The so-called junk food that can save your life

My report in the March issue of Insiders’ Cures about the mainstream’s misguided recommendations for heart health might make you feel like saying “nuts” to your cardiologist. But she or he should actually be recommending nuts to you—at least according to an important new research review.

Although they may still be considered junk food by some ill-informed nutritionists because of their fat content, nuts are very high per ounce in vitamins, minerals, and essential fatty acids. But while eating nuts has long been associated with a reduced risk of cardiovascular disease and diabetes, data on other health benefits had not been systematically evaluated…until now.

Researchers reviewed 20 different studies on the links between nut consumption and heart disease, cancer, and all-cause mortality.1

And the results are impressive. Amazingly, the researchers estimate that approximately 4.4 million premature deaths worldwide each year could be attributable to not eating enough nuts.

Another dietary recommendation the government got wrong

In recent years, the large number of cases of cardiovascular disease and deaths in the overall population have made it easier for researchers to find strong evidence for nuts’ heart-health benefits.

Of course, it took considerable time and trouble for the FDA to accept this obvious evidence. Back in 2010, as I reported, the agency refused to allow walnut growers to claim on their product labels the scientific truth that nut consumption protects the heart. The nut growers sued the FDA for permission to tell the truth—and lost.

But the evidence for nuts’ heart-health benefits continues to pour in—now extending to other health benefits as well. Which leads me to the new research review.

Nut consumption lowers overall deaths by 22%

The review revealed quite a list of benefits for peanuts and tree nuts such as almonds, cashews, hazelnuts, macadamia nuts, pecans, pistachios, and walnuts.

Just 1 ounce a day of these nuts (basically a handful) reduced the risk of heart disease by 29%, and stroke by 9%.

Consumption also reduced total cancers by 15%, dementia by 35%, diabetes by 39%, respiratory disease deaths by 52%, and kidney disease by 27%.
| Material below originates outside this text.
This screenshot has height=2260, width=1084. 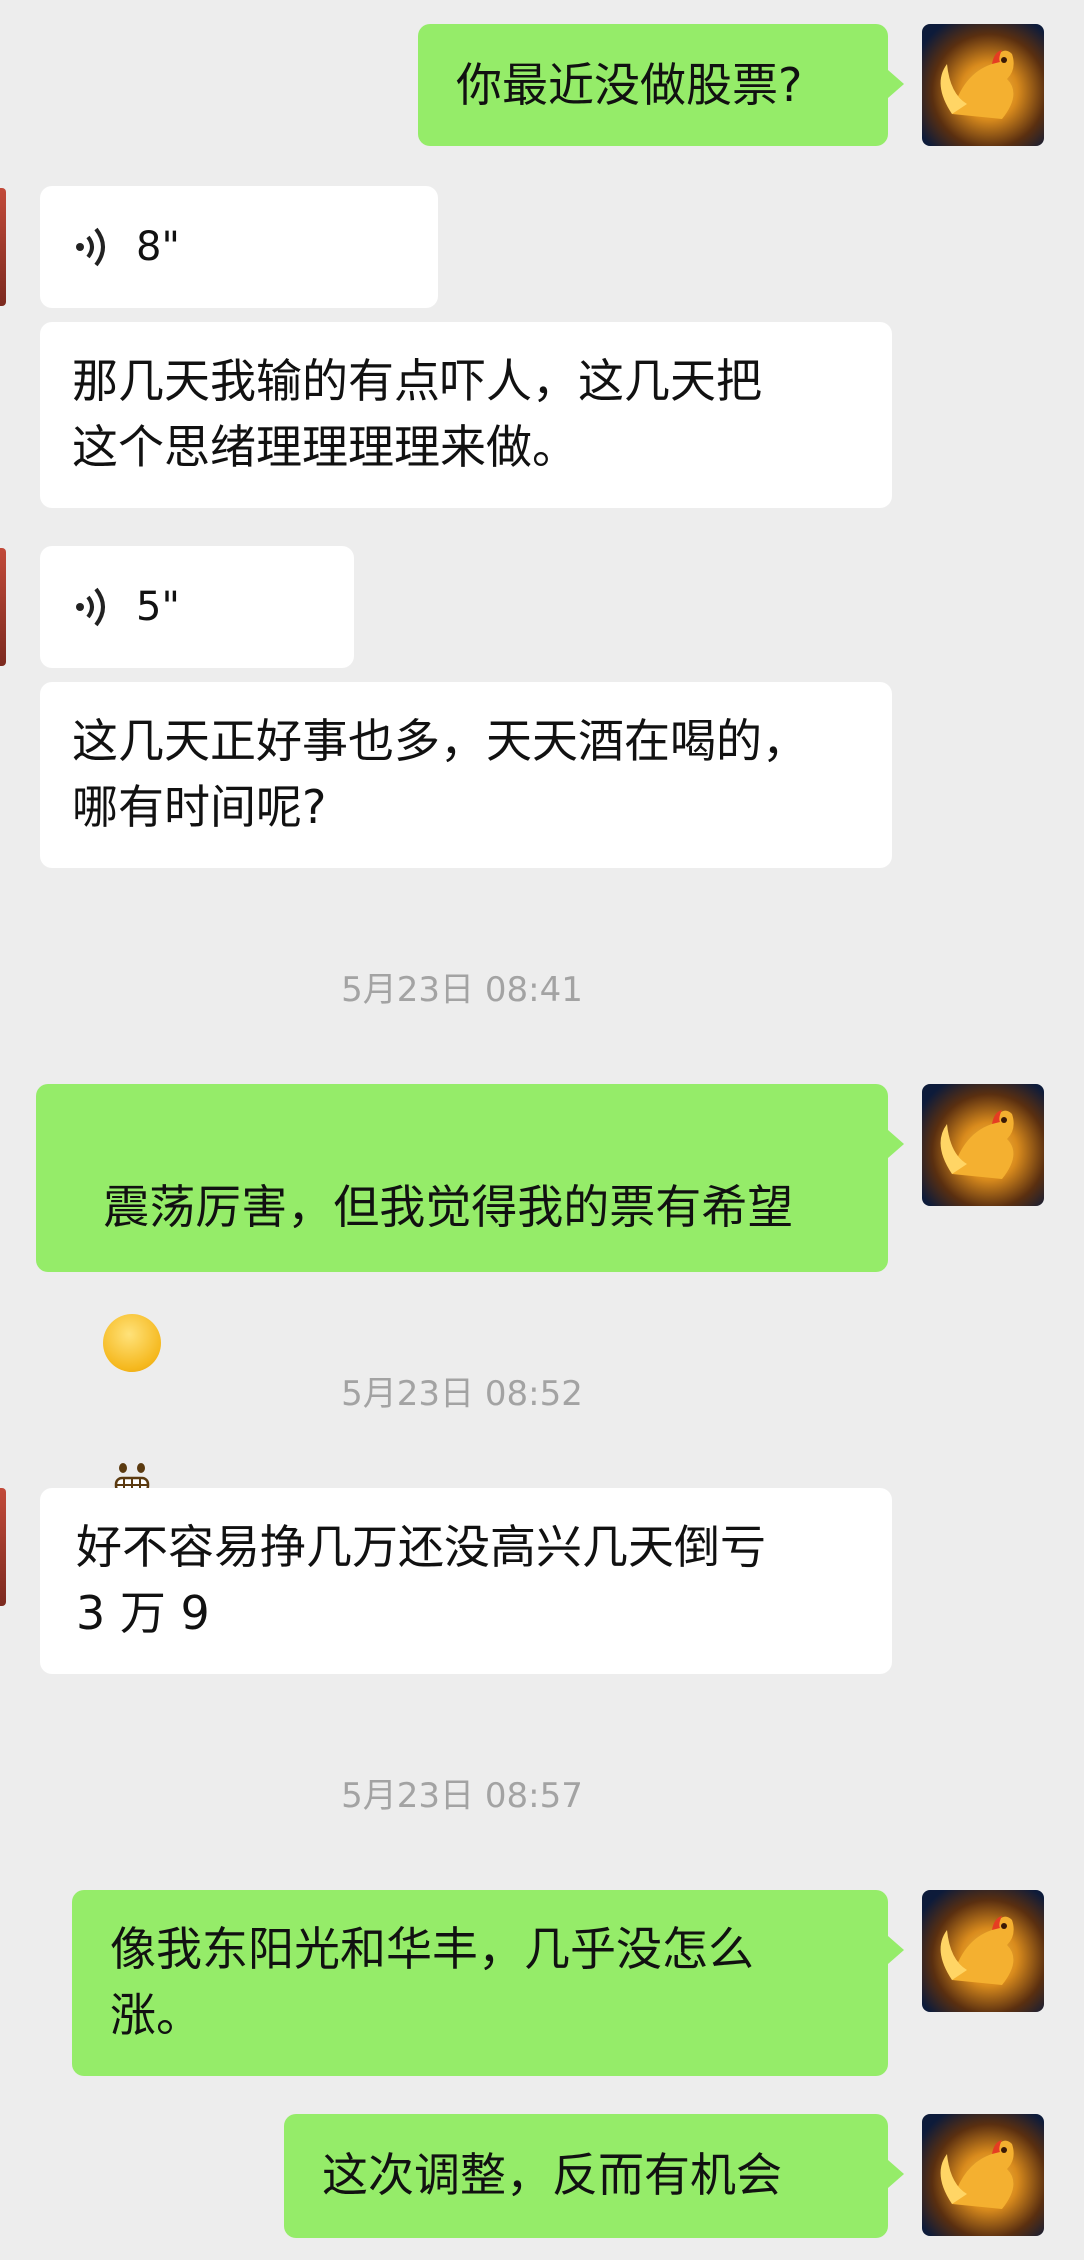 What do you see at coordinates (462, 1394) in the screenshot?
I see `timestamp: 5月23日 08:52` at bounding box center [462, 1394].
And a single ounce of nuts a day lowered overall premature deaths by an amazing 22%.

While nuts’ heart health benefits have always been impressive, the drastic reductions in dementia, diabetes, and kidney and respiratory diseases are even more impressive—now that they have finally been tallied.
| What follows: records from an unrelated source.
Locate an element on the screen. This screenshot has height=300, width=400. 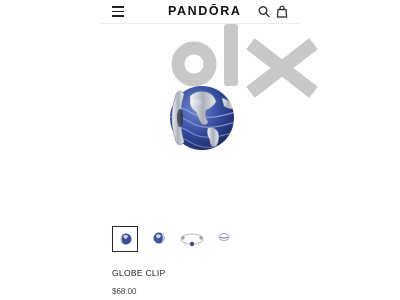
shopping-bag-icon is located at coordinates (282, 12).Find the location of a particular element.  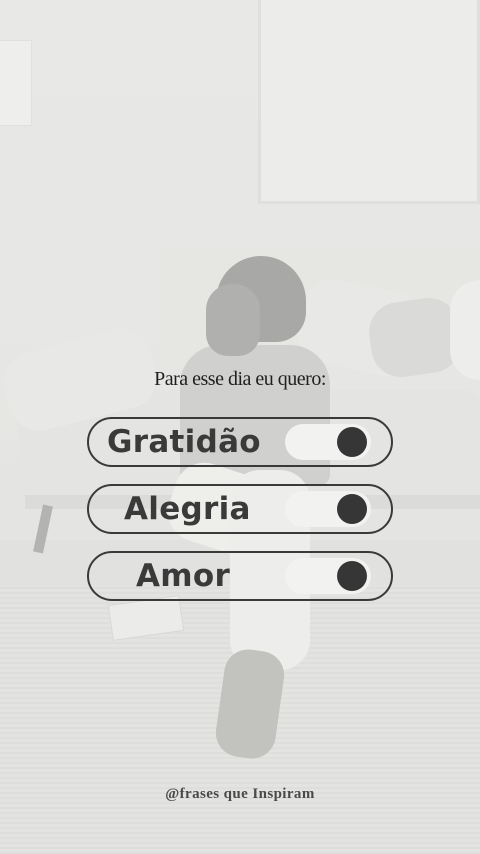

toggle-label: Gratidão is located at coordinates (184, 442).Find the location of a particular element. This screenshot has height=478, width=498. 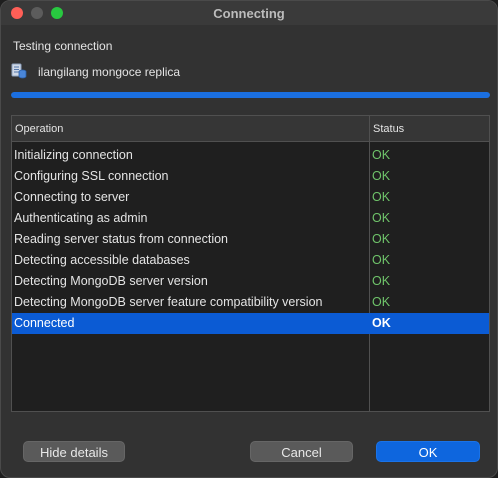

operation-cell: Connected is located at coordinates (44, 323).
How to easily add nuts to your diet

Nuts make a convenient, healthy snack any time of day. Take a bag of shelled nuts in your pocket to work, or when you go out, to fight hunger. Add them to your breakfast oatmeal, yogurt, or cottage cheese. They’re also great in fresh salads, in many vegetable and meat dishes, and with blueberries and other fruit for a healthy dessert.

A little salt and natural spices go a long way with these tasty treats. You can add your own spices like red chili pepper, curry, black pepper, or herbs for a little extra zest. Cinnamon, cardamom, and nutmeg are delicious on almonds. And for added interest, exercise, and entertainment, buy nuts in the shell and crack them to extract the meat.

If you don’t like raw nuts, you can get them roasted. But do not eat nuts with added sugars—like the so-called honey roasted nuts, or with an artificial ingredient called maltodextrin, which is just a disguised form of sugar.

While nuts can be a little expensive, I find most “discount” brands also contain artificial ingredients. One exception is Planters nuts, which tend to only have a little salt—which is all right in moderation.

With all of these benefits, I’d have to be nuts not to recommend these dietary delights for virtually every aspect of your health year round.


1“Nut consumption and risk of cardiovascular disease, total cancer, all-cause and cause-specific mortality: a systematic review and dose-response meta-analysis of prospective studies.” BMC Med. 2016 Dec 5;14(1):207.